The purpose of this study is to find which location better supports fish. The researchers want to figure out if pools or riffles are better environments for fish.
There is no reason to plot location—location is just a label, and there is no reason to think that these labels are arbitrary. Nothing about location answers our question, which is “in each location are there more fish in the pools or in the riffles”. We could plot histograms for each variable—pool and riffle, but the trouble is we are interested in how they relate to each other. What does it mean that there are 4 fish in the pool? It means one thing if there are 2 fish in the riffle in the same location and it means and entirely different thing that there are 8 fish in the riffle.
I suggest a scatterplot with pool and riffle. To interpret the plot, superimpose the line where pool=riffle or y=x (slope 1, intercept 0). On one side of the line there are more fish in the pool and on the other there are more fish in the riffle.
Here is how you do it:
library(ggplot2)
ggplot(data=fish2, mapping=aes(x=riffle, y=pool)) + geom_point() + geom_abline(slope=1, intercept=0) + annotate("text", x=1.25, y=4, label="More in Pool") + annotate("text", x=3.5, y=2, label="More in Riffle")
The plot shows that in many of the locations, there are a higher number of fish in the pools than the riffles.
The Null Hypothesis: The fish prefer to live in the fish and riffle equally. The populations in each sample are equal.
The Alternative Hypothesis: They are unequal. The means are different. There is a larger population of fish in one location than in the other location.

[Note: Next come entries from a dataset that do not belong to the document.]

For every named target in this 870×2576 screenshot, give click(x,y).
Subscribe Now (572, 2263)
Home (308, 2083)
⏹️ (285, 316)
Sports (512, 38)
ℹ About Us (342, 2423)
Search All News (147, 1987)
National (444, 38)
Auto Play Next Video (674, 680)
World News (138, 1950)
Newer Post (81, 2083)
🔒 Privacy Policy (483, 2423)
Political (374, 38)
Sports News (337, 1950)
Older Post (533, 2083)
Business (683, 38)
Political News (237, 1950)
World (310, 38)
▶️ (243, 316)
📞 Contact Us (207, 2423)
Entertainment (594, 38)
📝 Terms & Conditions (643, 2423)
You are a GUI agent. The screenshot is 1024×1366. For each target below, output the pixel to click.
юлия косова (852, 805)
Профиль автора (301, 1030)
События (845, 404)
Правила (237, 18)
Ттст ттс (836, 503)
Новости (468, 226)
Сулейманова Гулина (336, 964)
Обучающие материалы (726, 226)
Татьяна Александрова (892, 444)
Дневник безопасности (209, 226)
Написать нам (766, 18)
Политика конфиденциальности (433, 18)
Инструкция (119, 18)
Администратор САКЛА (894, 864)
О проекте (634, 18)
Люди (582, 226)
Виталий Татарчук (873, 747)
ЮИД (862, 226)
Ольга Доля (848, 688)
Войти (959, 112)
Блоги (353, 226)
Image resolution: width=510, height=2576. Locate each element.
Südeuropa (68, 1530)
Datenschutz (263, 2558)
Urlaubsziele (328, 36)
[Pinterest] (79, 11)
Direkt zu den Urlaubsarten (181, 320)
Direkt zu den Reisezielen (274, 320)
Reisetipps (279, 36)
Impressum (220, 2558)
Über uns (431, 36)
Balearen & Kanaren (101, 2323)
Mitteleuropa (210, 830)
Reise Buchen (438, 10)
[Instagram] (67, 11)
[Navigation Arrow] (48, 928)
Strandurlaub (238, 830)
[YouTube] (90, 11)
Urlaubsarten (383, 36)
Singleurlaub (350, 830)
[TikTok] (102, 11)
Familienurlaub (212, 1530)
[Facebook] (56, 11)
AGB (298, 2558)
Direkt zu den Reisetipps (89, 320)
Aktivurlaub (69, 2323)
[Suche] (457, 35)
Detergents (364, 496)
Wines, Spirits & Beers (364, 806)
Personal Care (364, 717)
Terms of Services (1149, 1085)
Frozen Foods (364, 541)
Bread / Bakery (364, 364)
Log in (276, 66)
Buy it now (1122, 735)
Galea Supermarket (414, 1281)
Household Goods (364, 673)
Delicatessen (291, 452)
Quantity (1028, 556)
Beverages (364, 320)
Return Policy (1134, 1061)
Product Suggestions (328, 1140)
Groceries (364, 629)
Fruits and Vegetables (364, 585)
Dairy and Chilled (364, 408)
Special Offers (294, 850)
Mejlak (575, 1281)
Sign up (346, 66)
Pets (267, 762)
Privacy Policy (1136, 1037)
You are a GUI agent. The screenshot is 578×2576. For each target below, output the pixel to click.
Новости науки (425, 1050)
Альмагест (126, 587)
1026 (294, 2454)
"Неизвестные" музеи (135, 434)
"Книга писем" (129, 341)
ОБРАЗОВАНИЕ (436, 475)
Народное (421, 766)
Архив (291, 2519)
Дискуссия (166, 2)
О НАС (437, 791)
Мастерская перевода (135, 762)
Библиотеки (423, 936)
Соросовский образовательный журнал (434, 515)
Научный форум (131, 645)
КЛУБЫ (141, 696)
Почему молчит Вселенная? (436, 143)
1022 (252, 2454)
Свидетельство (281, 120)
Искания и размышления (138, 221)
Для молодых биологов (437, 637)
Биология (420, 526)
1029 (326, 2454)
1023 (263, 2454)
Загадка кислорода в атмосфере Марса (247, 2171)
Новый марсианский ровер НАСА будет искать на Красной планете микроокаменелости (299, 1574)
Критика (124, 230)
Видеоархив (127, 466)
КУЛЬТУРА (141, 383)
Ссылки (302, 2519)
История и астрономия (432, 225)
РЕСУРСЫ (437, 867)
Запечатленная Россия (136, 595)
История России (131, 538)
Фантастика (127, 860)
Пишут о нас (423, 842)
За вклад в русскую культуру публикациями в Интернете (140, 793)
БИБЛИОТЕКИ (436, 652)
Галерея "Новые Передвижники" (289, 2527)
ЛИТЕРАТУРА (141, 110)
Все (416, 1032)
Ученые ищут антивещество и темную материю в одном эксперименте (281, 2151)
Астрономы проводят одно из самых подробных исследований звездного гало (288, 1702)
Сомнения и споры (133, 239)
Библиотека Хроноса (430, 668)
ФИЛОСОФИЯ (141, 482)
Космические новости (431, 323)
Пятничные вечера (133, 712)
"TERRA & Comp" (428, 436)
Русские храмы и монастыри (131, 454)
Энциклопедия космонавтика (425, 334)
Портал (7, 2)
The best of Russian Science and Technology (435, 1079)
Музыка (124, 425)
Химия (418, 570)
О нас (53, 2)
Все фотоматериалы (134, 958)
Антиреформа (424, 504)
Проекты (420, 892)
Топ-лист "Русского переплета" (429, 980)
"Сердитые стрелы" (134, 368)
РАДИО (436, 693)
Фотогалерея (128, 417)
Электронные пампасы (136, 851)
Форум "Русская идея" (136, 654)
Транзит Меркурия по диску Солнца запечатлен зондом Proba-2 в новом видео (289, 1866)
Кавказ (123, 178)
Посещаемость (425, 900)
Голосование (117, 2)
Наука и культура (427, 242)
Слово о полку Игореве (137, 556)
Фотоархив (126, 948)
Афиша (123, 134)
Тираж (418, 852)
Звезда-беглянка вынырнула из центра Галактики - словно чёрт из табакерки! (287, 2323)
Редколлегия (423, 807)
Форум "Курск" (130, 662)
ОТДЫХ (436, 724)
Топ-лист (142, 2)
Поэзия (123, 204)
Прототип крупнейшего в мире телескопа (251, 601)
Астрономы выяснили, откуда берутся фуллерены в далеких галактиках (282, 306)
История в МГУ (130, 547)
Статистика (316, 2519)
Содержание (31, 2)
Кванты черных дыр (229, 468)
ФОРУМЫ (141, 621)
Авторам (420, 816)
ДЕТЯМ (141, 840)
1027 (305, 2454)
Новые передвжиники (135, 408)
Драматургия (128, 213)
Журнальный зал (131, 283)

The T test is for testing hypotheses about population means of a quantitative variable. In this project, we want to use a paired T test.
We will use a two sample test. We need one sample for the pools and one sample for the riffles.
This graph shows that it was close enough to the line to be considered Normal.
gg <- ggplot(data=fish2)
ggplot(data=fish2) + geom_qq(mapping=aes(sample=fish2$pool))
gg + geom_qq(mapping=aes(sample=fish2$riffle))
The level of significance will be 0.05.
This is a paired problem. Each x is paired with a single y. This was not the case with the sleep data set where there was no pairing between the Unrest subjects and the Deprived subjects. Because of this we do the t.test a little differently. Specifically we do a paired t.test.
t.test(fish2$pool, fish2$riffle, paired=TRUE)
##
## Paired t-test
##
## data: fish2$pool and fish2$riffle
## t = 4.5826, df = 14, p-value = 0.0004264
## alternative hypothesis: true difference in means is not equal to 0
## 95 percent confidence interval:
## 1.170332 3.229668
## sample estimates:
## mean of the differences
## 2.2
The p value of 0.0004264 is less than the level of significance. The level of significance was 0.05. We then will reject the null hypothesis.
The confidence interval is the different values for the difference in means. The confidence interval is not zero. This means that they are not different for the difference in means. The farther they are from zero the more different they are. The confidence intervals were 1.170332 and 3.229668. The mean estimate is 2.2.
The sample estimates guesses that there are 2.2 on average more fish in the pool than in the riffle.
In conclusion, fish prefer to live in pools than in riffles. We reject the null hypothesis and accept the alternative hypothesis that the populations are unequal in the locations. More fish will live in pools than in riffles.